Behind the façade of the Iran nuclear issue, what the hawks really fear is that a general rapprochement between the U.S. superpower and Iran, made possible by a nuclear deal, could lead to realignment in the Mideast region to the perceived detriment of Israel and Saudi Arabia, each of whose archenemy is Iran.
So where are we in the Iran narrative? I mean no disrespect to the victims of Iran's terrorist clients, or the existential fears of Israelis and world Jewry, or U.S. security interests in the Middle East by calling it a narrative. Real events do happen in the real world, but people can't help trying to fit them into larger stories. We love to connect the dots. Storytelling isn't some atavistic remnant of our pre-scientific past; it's how our brains are hardwired.
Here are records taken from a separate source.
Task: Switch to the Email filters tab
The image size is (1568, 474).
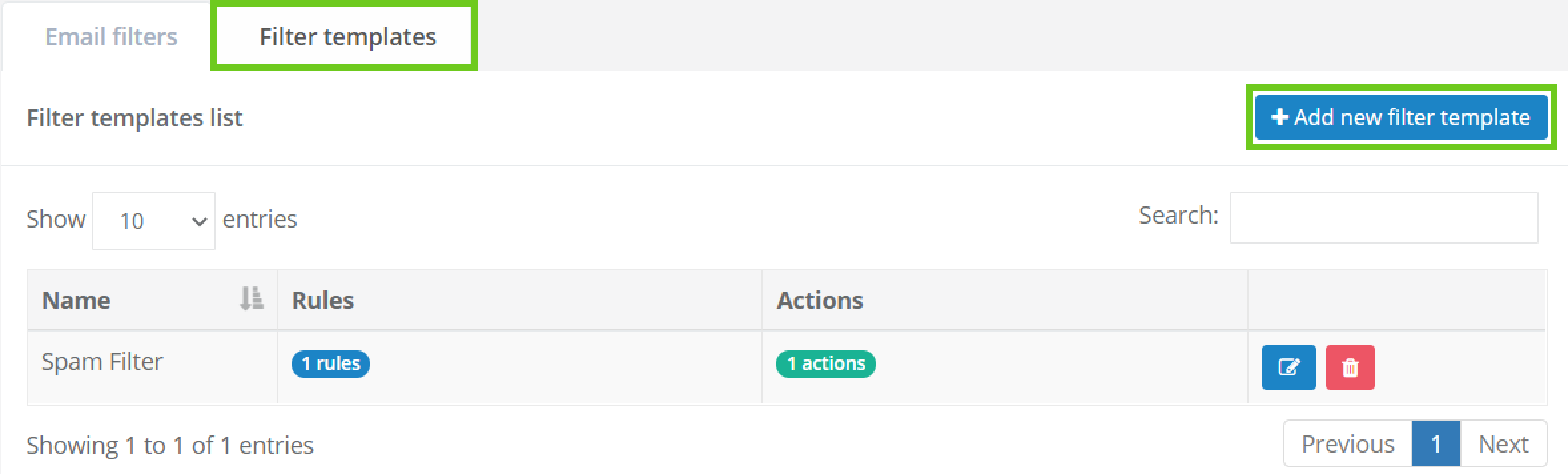Action: coord(111,37)
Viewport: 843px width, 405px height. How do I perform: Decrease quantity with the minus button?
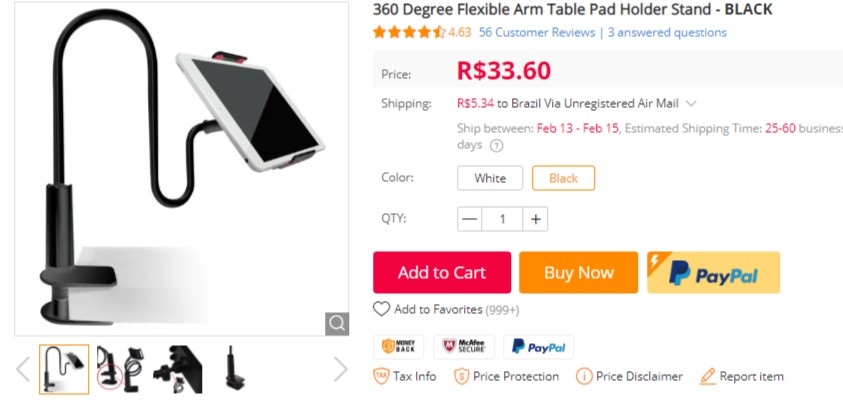click(x=470, y=219)
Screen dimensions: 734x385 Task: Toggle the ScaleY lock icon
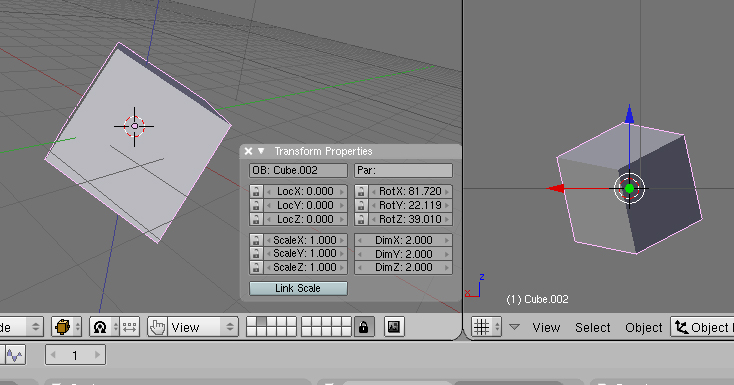pyautogui.click(x=256, y=253)
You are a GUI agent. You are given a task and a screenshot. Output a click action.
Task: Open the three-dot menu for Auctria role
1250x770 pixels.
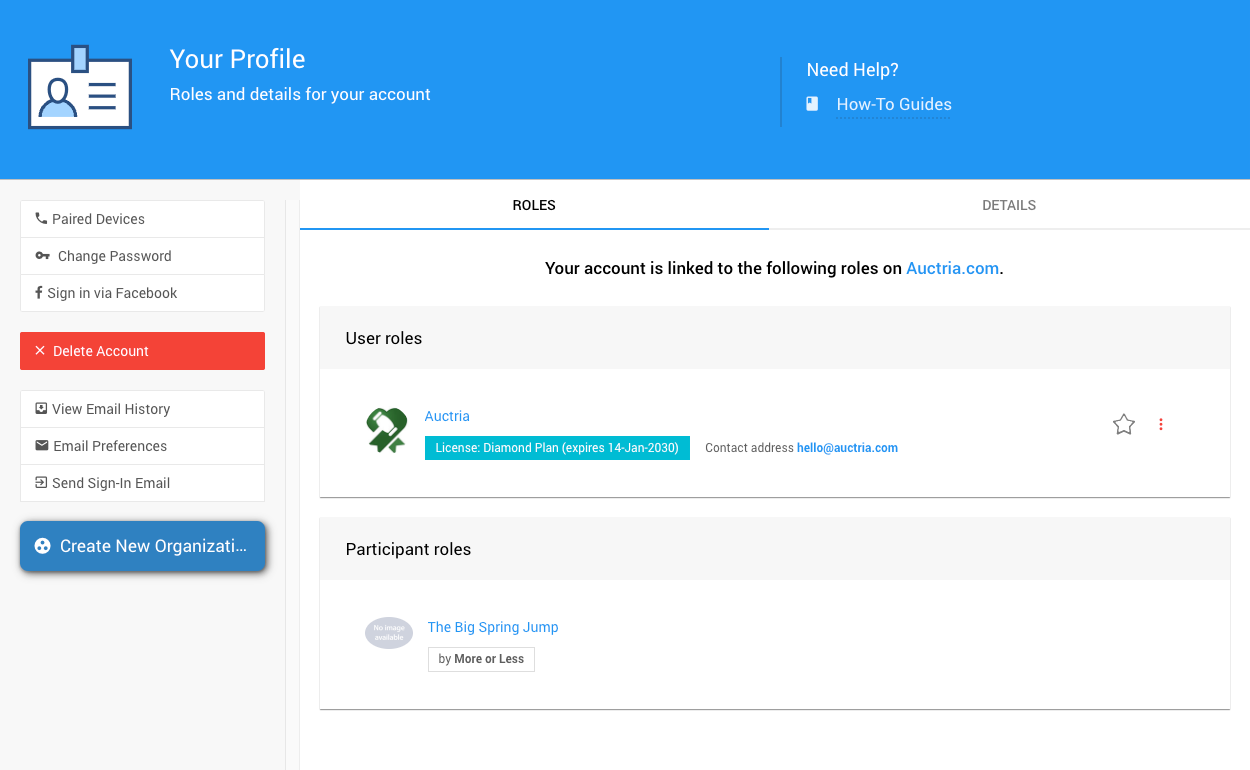pos(1161,425)
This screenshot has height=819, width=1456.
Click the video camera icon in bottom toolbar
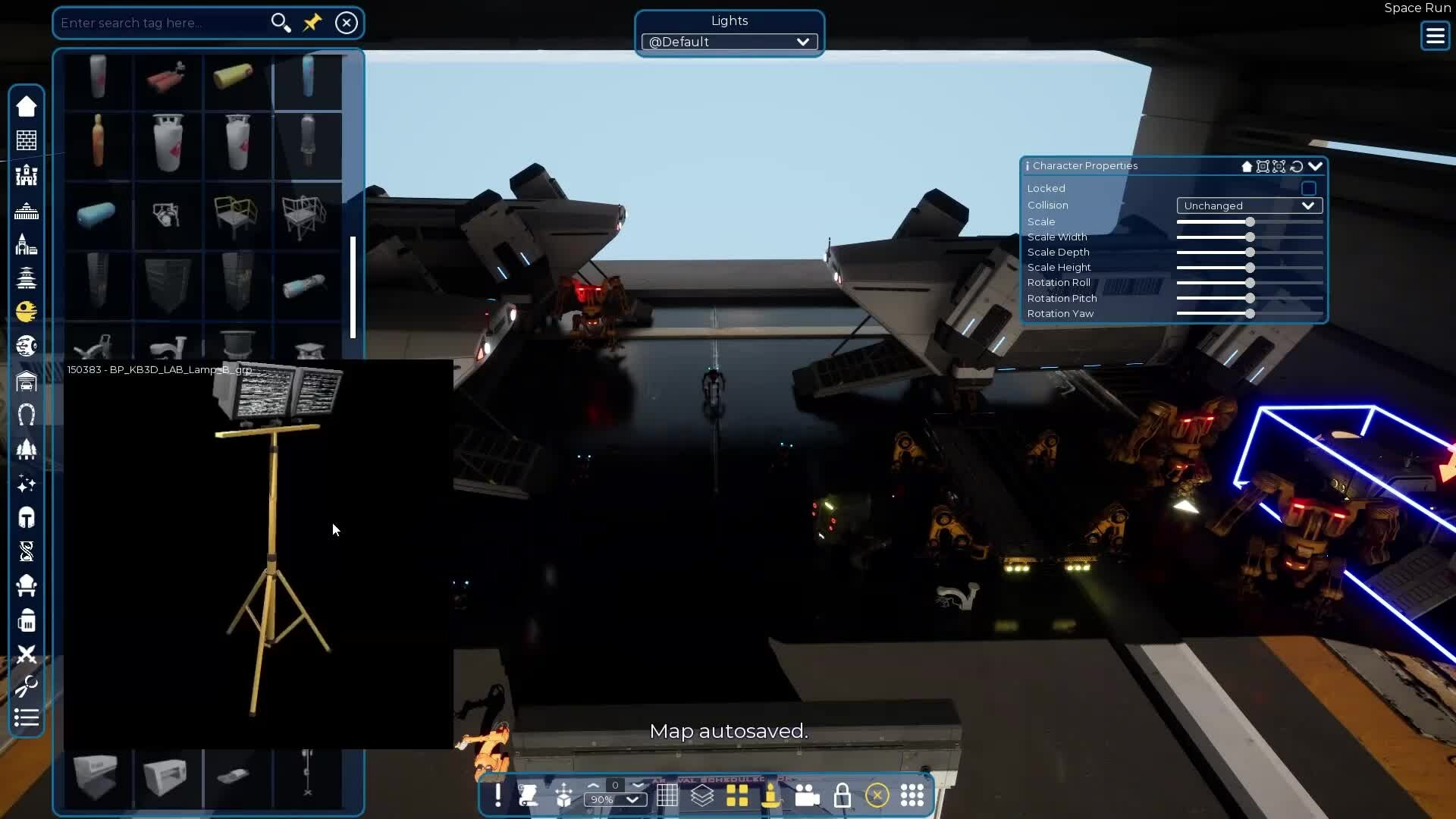pyautogui.click(x=807, y=795)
When no one knows what comes next, the political advantage goes to the most powerful narrators. When no one knows how things will end up, the same events can be construed as signposts toward tragedy or triumph. The Geneva deal may turn out to advance America's Middle East interests; it may be a historic blunder; it may make no difference.
With the deal that was signed in the early morning hours in Geneva on Sunday, the two sides managed to change course from the path to a disastrous war and put us on a road that ends with concrete assurance that Iran will never obtain nuclear weapons. Though it is just an interim agreement, after thirty years of non-relations, the deal is historic.